* Task A
Based on the Perl forum thread, explain why matching against a lexical variable declared in the while condition behaves differently from matching against $_. Use one to three sentences.
* start Extract *
Re: Matching against $_ behaves differently than matching against a named scalar?
by choroba (Cardinal) on Apr 20, 2020 at 16:36 UTC
|
You can get the same behaviour for a named variable if you declare it outside the loop:
my $line;
while ($line = <>) {
...
With the declaration inside the condition, it's in fact a different variable every time, so Perl needs to create an extra scope for it, as B::Deparse shows you: $ perl -MO=Deparse -e 'while (<>) { /(.)/ }'
while (defined($_ = readline ARGV)) {
/(.)/;
}
-e syntax OK
$ perl -MO=Deparse -e 'while (my $line = <>) { $line =~ /(.)/ }'
while (defined(my $line = readline ARGV)) {
do {
$line =~ /(.)/
};
}
-e syntax OK
Also note that lines containing 0 as their first or second word are not printed.
map{substr$_->[0],$_->[1]||0,1}[\*||{},3],[[]],[ref qr-1,-,-1],[{}],[sub{}^*ARGV,3]
| [reply] [Watch: Dir/Any] [d/l] [select] |
Re: Matching against $_ behaves differently than matching against a named scalar?
by stevieb (Canon) on Apr 20, 2020 at 16:44 UTC
|
choroba answered the why, I'll give a different way to do things.
Instead of checking the condition of the variables after the fact, do it before hand:
use warnings;
use strict;
open my $fh, '<', 'text.txt' or die $!;
while (<$fh>) {
if (/^([^ ]+) ([^ ]+)/) {
# Skip this if $1 and $2 weren't populated
print "$1 $2\n";
}
}
Also note the die() statement if the file can't be opened, and the use of 3-arg open().
One last thing... in your former example, you're missing the + in the regex. | [reply] [Watch: Dir/Any] [d/l] [select] |
Re: Matching against $_ behaves differently than matching against a named scalar?
by jcb (Parson) on Apr 21, 2020 at 02:18 UTC
|
Other monks have come close but have not said this specifically; choroba illustrated but did not explain why using a lexical instead of $_ produces a different result.
In Perl, the regex capture variables ($1, $2, etc.) are implicitly local to every containing block, but retain their values within a block until the next successful match replaces them. Introducing a lexical in the loop header implicitly introduces another block scope, which means that the regex capture variables are implicitly reset on every loop iteration, (strictly, each loop iteration has its own set of regex capture variables) but your second example is also subtly different because you forgot to test defined(my $line = <$fh>), so a line that evaluates to a false value will cause that loop to terminate early.
The regex match itself returns a boolean value indicating success in Perl, and standard practice is to test that return value to determine if the regex matched, rather than relying on the truth of the capture variables.
Here's a slightly different example to illustrate:
open (my $fh, '<text.txt');
while (<$fh>) {
print "$1 $2" . "\n" if /^([^ ]+) ([^ ]+)/;
}
The exact rules for the regex capture variables are prickly, with lots of sharp edges, so good practice is to consider the regex capture variables only valid after a successful match until the next match is attempted and to have unspecified values at all other times.
* end Extract *
* start Data excerpts *
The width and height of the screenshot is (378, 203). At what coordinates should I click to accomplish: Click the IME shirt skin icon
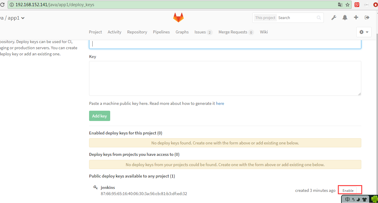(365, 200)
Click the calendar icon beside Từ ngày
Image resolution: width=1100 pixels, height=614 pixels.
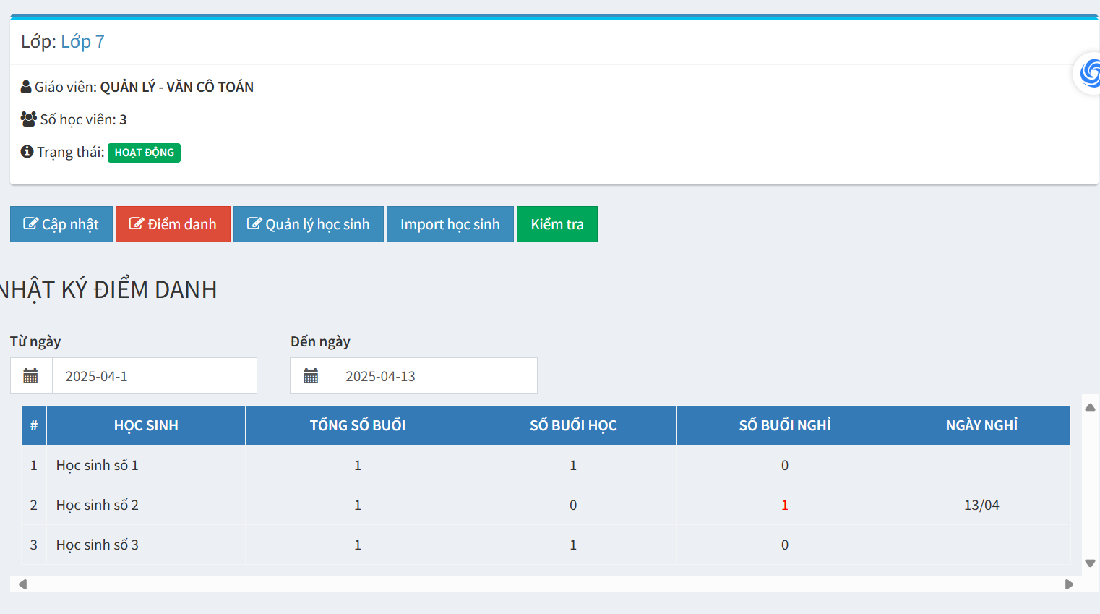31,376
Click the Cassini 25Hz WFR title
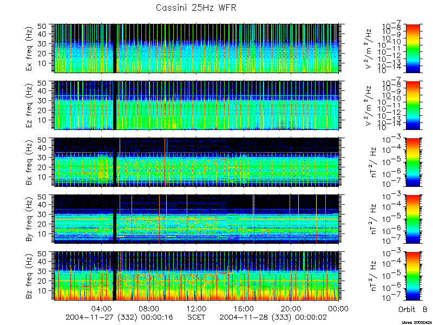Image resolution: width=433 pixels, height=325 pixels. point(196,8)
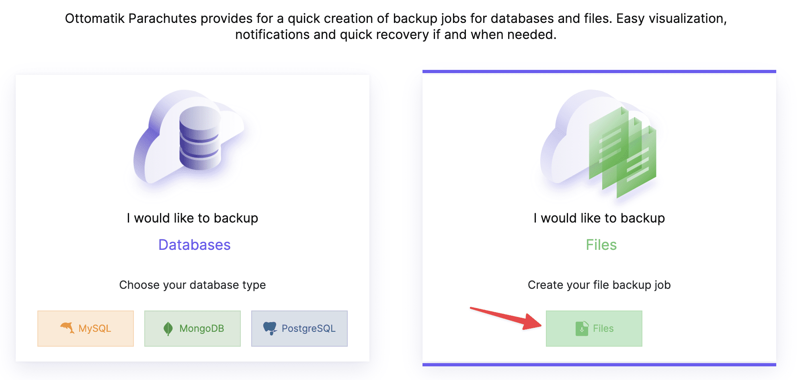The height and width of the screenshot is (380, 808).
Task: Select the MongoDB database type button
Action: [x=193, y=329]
* end Data excerpts *
* Task B
Echo every line of the records verbatim, leaving the pictures out of your answer.

* Exercise output A
Declaring the variable inside the loop condition makes it a different variable on every iteration, so Perl wraps the loop body in an extra block scope, which B::Deparse shows as a do block. Regex capture variables such as $1 and $2 are implicitly local to every containing block. That extra scope therefore resets them on each iteration, while in the $_ loop they keep their values until the next successful match replaces them.

* Exercise output B
The width and height of the screenshot is (378, 203). At what coordinates should I click to accomplish: Click the IME shirt skin icon
(365, 200)
Click the calendar icon beside Từ ngày
Image resolution: width=1100 pixels, height=614 pixels.
31,376
Click the Cassini 25Hz WFR title
Image resolution: width=433 pixels, height=325 pixels. point(196,8)
The height and width of the screenshot is (380, 808).
Task: Select the MongoDB database type button
Action: [x=193, y=329]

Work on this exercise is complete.